London is home not only to Muslims but to Jews, Hindus, atheists, and, of course, many Christians. Where is the sensitivity, the balance, the recognition of the diversity he so often proclaims to champion in this pointedly political and skewed vision of the war in the Middle East?
And what of the Muslim victims of Hamas? Those in Gaza murdered by Hamas for dissent? In recent days, even Palestinian sources have confirmed extrajudicial executions by Hamas against its own people – yet Khan’s ‘compassion’ makes no room for them. Nor does he mention the Muslim hostages taken by jihadi Hamas terrorists. Nor the Muslims brutalised on 7 October 2023. Nor the grotesque irony that Hamas carried out its massacres shouting ‘Allahu Akbar’ – in the name of Islam. In a message about Islam, in a moment of reflection and moral clarity in which he specifically chooses to talk about that war, would it not have been appropriate to denounce those who started it by using his own faith to commit such acts in its name?
Khan instead chooses a simplistic binary: Israeli actions are a betrayal of humanity; Palestinian suffering is uniquely worthy of solidarity. No mention of Hamas’s genocidal charter. No acknowledgement that they started this war. No indication that Israel, like any sovereign state, has the right – indeed the obligation – to defend its citizens. This is not nuance. This is not diplomacy. This is inappropriate propaganda.
The most dangerous aspect of this message is not its tone, but its function. At a time when anti-Semitic hate marches have continued to flood London’s streets for over 17 months – replete with jihadi slogans, terrorist flags, and calls for ‘global intifada’ – the Mayor’s silence has been deafening. For all that time, he has stood idly by, allowing his city to become a platform for extremism masquerading as humanitarian activism. Now, under the guise of an Eid greeting, he effectively fans the same flames, offering a message that not only fails to promote unity but actively deepens divides.
What was the point of this message, truly? If it was to bring hope and peace, it has failed. If it was to speak to injustice, it has chosen the wrong target. If it was to promote harmony, it has sown discord.
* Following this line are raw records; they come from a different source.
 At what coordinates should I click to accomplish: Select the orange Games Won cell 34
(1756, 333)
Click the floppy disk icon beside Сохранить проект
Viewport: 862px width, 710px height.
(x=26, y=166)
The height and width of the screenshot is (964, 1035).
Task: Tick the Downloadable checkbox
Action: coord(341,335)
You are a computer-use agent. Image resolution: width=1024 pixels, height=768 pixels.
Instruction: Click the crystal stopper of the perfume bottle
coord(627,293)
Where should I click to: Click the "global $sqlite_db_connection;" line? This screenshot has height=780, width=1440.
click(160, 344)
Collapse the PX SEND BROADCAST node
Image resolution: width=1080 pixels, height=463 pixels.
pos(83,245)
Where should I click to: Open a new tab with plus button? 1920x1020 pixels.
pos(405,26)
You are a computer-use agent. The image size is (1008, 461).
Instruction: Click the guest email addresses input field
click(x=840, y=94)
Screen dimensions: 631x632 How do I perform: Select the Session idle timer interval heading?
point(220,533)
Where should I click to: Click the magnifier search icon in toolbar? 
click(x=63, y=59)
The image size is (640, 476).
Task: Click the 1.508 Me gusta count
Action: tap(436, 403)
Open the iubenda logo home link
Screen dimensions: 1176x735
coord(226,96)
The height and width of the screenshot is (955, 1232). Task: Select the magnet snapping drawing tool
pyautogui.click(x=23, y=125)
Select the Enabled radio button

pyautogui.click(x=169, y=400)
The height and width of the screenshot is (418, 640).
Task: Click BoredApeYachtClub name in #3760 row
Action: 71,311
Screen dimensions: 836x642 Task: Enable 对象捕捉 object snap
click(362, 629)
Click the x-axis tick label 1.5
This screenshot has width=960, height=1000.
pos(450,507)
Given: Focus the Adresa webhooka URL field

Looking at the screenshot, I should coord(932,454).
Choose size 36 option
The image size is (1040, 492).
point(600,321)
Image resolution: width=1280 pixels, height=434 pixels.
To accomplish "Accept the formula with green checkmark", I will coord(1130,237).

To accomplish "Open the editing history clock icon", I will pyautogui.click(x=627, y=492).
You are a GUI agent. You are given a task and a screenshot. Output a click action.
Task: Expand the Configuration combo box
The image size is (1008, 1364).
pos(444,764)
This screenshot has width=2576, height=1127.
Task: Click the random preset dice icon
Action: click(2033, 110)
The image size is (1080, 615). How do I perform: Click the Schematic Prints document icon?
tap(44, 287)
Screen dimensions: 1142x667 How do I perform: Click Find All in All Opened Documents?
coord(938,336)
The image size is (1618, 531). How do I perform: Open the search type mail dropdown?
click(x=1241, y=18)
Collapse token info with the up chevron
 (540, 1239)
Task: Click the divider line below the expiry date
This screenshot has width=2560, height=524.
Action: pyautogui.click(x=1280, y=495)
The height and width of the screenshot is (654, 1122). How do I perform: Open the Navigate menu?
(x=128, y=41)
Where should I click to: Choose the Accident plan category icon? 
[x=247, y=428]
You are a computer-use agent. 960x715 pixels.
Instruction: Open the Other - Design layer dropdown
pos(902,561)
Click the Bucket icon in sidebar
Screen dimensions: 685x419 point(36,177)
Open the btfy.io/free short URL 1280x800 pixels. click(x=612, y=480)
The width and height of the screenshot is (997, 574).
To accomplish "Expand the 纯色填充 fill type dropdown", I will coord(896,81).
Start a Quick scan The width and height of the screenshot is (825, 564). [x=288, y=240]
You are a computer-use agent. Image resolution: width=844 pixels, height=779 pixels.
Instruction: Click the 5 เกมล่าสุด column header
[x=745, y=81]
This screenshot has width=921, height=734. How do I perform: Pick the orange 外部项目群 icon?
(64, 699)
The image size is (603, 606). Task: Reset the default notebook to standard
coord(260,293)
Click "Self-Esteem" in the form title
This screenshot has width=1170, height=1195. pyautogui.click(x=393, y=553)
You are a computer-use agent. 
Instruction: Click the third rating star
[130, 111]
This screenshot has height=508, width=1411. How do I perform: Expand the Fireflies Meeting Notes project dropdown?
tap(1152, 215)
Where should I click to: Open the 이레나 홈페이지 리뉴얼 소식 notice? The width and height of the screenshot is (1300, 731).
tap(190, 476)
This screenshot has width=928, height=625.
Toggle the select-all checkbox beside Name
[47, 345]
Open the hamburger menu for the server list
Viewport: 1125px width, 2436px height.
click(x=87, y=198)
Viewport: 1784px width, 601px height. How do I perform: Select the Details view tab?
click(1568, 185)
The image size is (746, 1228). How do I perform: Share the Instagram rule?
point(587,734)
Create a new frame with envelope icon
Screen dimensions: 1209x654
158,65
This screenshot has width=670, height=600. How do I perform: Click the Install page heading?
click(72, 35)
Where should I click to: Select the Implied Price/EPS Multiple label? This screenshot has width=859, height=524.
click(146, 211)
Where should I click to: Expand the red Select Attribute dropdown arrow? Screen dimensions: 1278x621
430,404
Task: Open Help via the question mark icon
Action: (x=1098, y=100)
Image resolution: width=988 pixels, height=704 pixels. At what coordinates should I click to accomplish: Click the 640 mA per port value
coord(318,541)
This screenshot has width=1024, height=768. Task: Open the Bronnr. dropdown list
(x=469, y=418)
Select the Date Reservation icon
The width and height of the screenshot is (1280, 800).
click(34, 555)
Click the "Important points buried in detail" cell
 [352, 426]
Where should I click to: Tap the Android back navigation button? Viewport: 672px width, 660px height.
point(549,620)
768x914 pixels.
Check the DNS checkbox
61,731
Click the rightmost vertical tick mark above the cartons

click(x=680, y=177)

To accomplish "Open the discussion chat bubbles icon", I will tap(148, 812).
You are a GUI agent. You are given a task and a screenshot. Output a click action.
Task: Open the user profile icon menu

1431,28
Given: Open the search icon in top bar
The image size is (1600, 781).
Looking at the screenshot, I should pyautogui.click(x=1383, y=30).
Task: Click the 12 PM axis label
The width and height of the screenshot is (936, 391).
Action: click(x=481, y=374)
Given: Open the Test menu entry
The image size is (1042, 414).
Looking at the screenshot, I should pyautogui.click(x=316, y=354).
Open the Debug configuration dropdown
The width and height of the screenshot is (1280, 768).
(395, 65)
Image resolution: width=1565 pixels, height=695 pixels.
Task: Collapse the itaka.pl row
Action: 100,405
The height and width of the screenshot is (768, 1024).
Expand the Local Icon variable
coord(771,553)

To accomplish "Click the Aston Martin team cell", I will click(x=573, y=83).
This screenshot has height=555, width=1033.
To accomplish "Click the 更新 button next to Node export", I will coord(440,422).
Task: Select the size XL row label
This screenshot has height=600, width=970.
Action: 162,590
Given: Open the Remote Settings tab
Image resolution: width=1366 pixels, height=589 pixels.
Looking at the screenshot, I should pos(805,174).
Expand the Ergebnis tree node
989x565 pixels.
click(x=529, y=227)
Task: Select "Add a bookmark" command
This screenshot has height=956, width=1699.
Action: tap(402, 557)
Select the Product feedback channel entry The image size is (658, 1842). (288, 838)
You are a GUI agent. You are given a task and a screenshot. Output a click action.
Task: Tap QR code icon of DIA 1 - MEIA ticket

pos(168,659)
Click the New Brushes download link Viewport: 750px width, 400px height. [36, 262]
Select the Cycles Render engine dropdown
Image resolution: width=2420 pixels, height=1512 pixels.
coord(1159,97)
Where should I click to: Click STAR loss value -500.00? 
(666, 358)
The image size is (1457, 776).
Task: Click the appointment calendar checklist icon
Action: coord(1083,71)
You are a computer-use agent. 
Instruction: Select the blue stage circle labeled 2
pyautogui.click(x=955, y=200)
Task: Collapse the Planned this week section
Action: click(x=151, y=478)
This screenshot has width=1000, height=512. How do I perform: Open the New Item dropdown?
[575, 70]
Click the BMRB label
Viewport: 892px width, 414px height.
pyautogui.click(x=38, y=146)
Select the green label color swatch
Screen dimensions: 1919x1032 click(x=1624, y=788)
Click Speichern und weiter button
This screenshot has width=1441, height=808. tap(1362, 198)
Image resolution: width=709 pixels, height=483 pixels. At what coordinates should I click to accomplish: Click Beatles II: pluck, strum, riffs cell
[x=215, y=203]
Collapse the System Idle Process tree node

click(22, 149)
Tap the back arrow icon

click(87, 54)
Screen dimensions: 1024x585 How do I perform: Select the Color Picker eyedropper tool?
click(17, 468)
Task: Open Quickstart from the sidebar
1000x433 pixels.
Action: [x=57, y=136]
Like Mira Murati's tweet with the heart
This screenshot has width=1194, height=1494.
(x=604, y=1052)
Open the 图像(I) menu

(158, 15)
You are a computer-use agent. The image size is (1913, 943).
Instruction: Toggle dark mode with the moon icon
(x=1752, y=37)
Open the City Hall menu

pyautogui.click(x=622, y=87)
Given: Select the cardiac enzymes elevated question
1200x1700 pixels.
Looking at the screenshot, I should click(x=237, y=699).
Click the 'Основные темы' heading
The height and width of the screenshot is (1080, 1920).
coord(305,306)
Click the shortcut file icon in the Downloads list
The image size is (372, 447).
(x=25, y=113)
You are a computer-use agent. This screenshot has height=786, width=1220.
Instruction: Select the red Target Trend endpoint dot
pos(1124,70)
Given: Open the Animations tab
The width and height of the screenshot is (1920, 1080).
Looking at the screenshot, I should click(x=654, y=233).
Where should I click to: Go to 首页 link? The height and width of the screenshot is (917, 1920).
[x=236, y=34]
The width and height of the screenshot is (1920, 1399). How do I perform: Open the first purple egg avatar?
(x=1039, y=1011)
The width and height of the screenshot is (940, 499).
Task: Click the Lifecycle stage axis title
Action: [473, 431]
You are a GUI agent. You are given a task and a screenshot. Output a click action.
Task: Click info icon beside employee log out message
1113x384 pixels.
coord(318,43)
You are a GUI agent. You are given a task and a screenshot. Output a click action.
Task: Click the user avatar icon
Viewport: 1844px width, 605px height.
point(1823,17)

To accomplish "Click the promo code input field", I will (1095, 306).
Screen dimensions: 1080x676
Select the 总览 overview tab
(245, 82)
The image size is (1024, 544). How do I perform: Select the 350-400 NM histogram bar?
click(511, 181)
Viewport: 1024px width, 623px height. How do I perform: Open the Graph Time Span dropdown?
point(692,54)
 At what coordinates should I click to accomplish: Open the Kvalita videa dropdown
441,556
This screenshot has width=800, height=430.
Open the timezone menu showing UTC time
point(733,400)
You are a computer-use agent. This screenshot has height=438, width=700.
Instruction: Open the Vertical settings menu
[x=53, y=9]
And if it was to show leadership, it has done the opposite.
Sadiq Khan is fond of reminding us how proud he is to represent the ‘greatest city in the world’. But what kind of city are we becoming when the mayor uses a religious holiday to whitewash terrorism, ignore hostages, and embolden those who seek to turn a conflict abroad into hatred at home?
This was not a message of peace. It was a disgraceful distortion – a politicised and dangerous affront to truth, to unity, and to the moral conscience of Londoners of all faiths. And we must not tolerate it.